• **SOURCE DATA**:
___

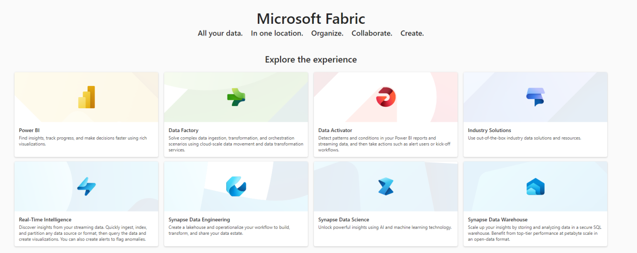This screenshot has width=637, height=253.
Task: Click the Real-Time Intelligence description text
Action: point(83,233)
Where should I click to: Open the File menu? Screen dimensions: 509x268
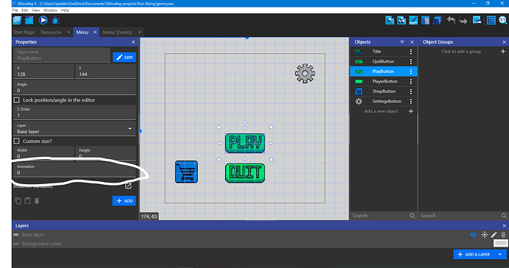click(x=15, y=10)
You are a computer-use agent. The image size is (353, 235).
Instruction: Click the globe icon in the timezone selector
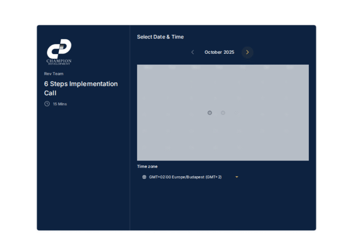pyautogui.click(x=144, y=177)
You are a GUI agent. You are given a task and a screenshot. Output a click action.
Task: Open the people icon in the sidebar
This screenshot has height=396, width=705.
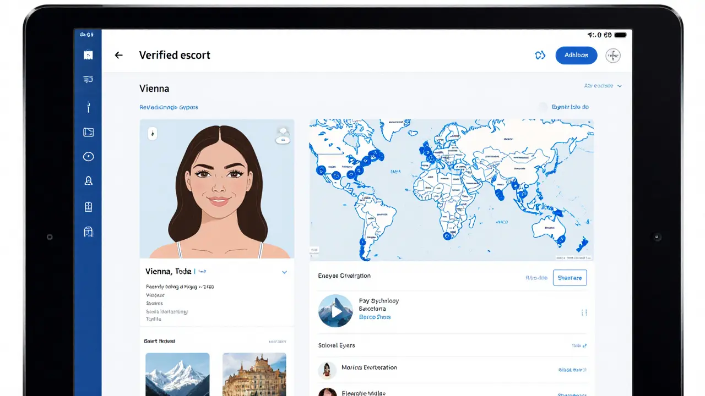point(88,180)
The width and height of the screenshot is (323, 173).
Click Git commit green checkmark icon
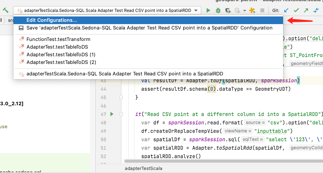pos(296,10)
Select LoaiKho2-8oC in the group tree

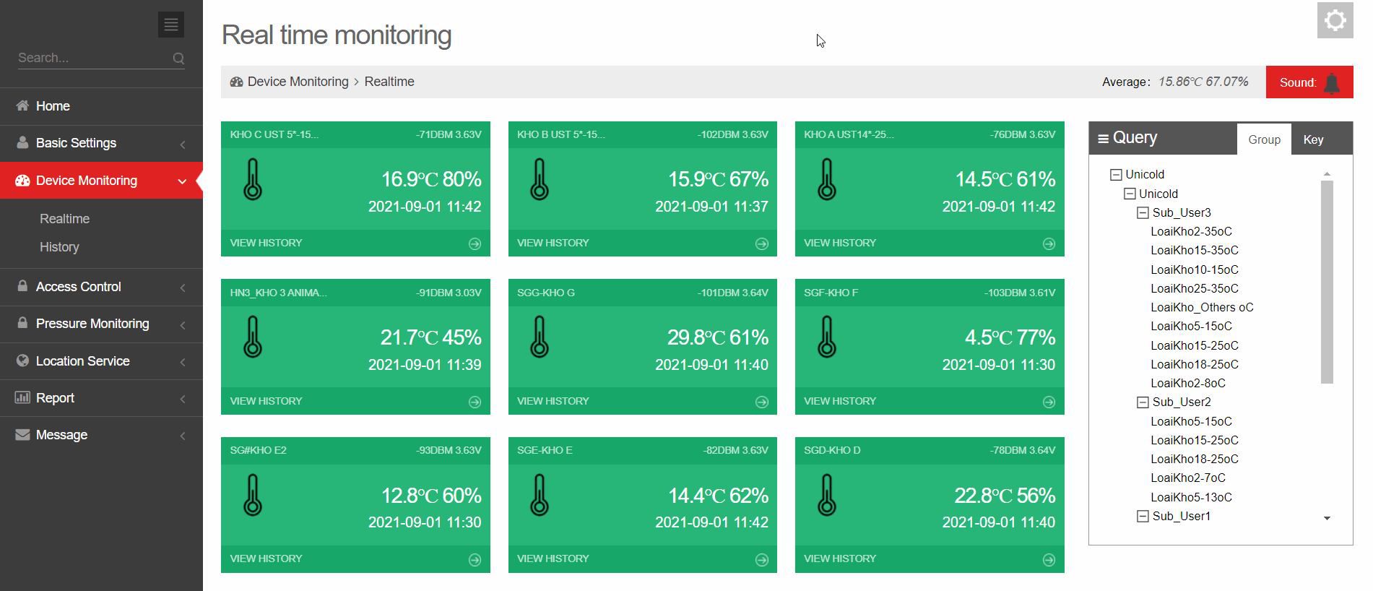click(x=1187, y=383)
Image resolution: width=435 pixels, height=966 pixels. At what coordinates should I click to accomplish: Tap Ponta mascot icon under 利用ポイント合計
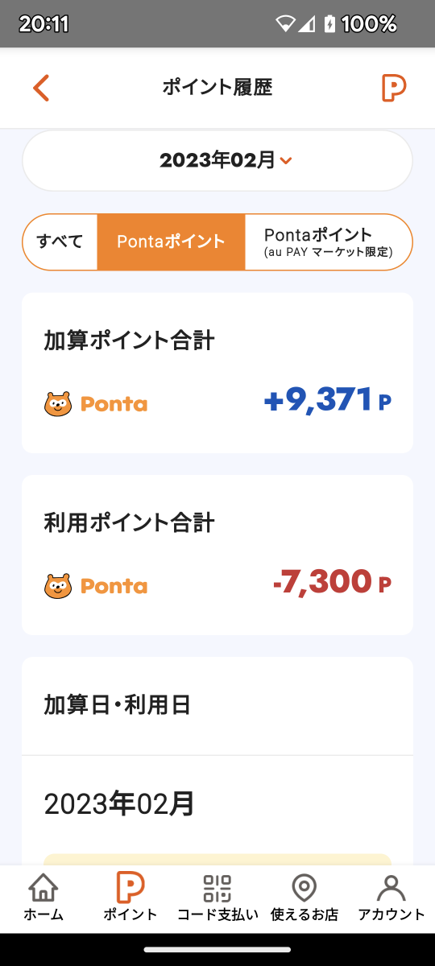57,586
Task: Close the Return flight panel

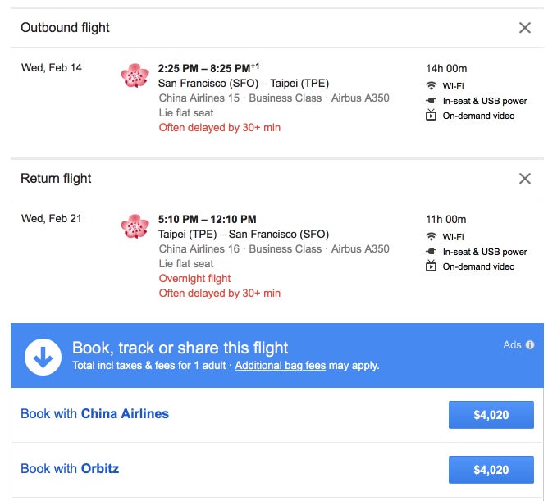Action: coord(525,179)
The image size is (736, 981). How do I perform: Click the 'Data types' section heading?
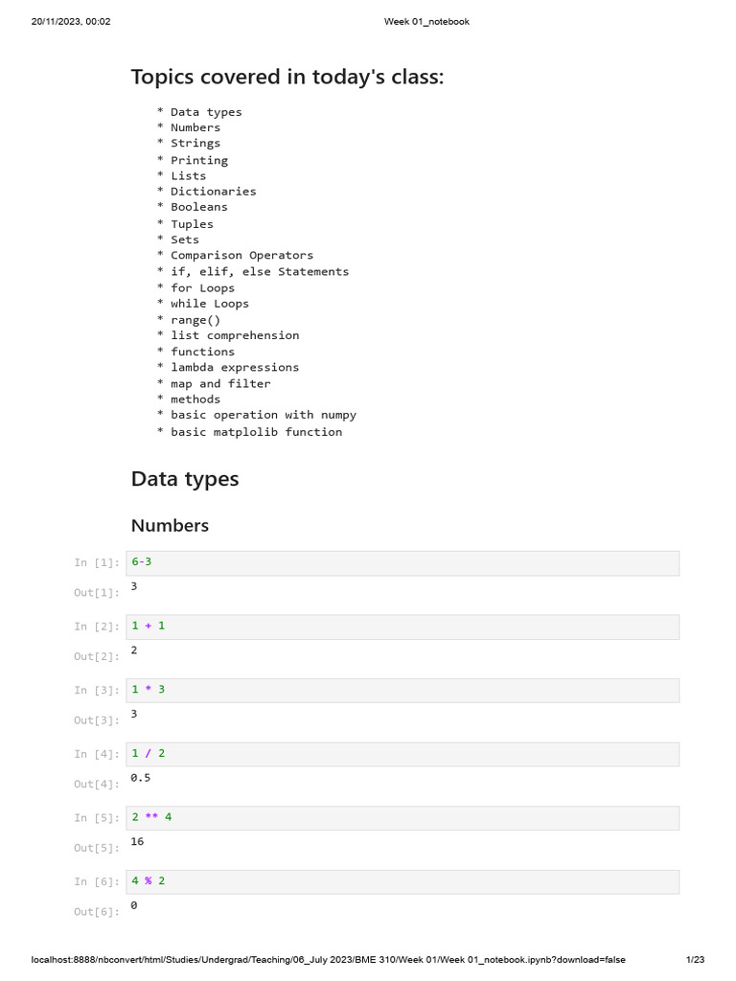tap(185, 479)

___

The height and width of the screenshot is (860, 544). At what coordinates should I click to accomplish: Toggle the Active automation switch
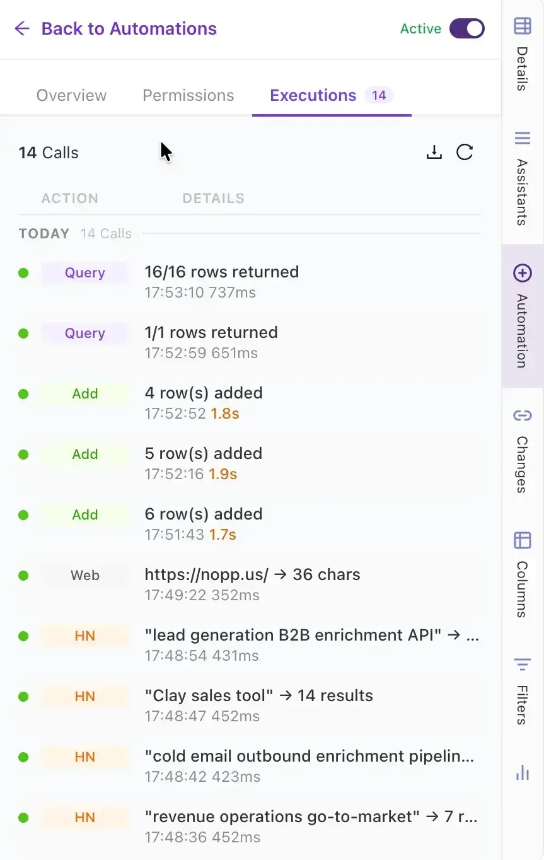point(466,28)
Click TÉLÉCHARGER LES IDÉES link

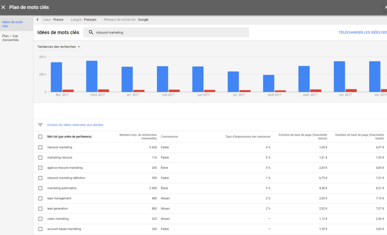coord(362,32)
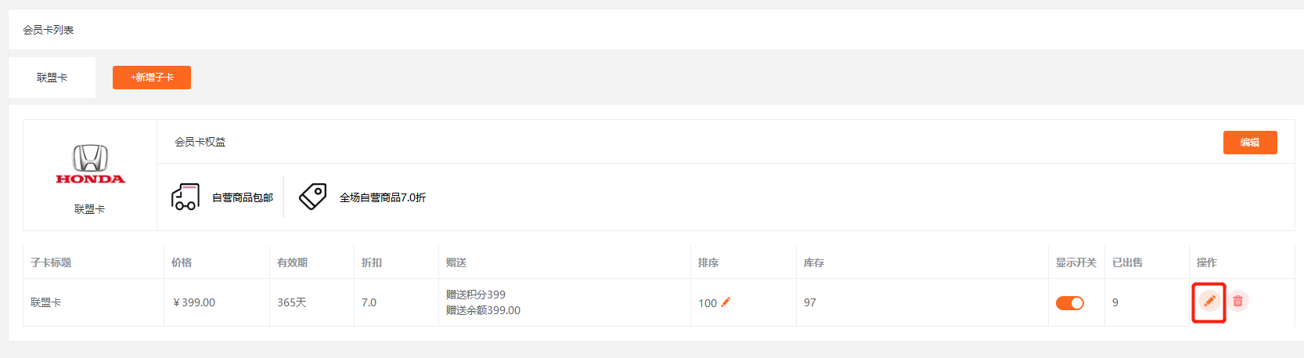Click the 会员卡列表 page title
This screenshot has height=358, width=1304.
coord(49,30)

___

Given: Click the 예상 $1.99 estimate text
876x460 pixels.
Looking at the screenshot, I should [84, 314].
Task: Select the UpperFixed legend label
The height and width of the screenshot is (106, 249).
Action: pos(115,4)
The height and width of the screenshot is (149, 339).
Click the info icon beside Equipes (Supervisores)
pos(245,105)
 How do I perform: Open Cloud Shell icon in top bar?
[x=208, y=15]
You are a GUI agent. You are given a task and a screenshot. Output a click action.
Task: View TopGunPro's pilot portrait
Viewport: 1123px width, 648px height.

___

• **ACTION ITEM**:
In the records above, copy exactly everything from the line that has "Where should I" down to the line that has "The width and", both ends included, and leave out the pictures.

• **ANSWER TO THE EXERCISE**:
Where should I click to: Open the File menu? Screen dimensions: 509x268
click(x=15, y=10)
You are a computer-use agent. The image size is (353, 235).
Instruction: Click the globe icon in the timezone selector
pyautogui.click(x=144, y=177)
You are a GUI agent. You are given a task and a screenshot. Output a click action.
Task: Open the people icon in the sidebar
This screenshot has height=396, width=705.
point(88,180)
The width and height of the screenshot is (323, 173).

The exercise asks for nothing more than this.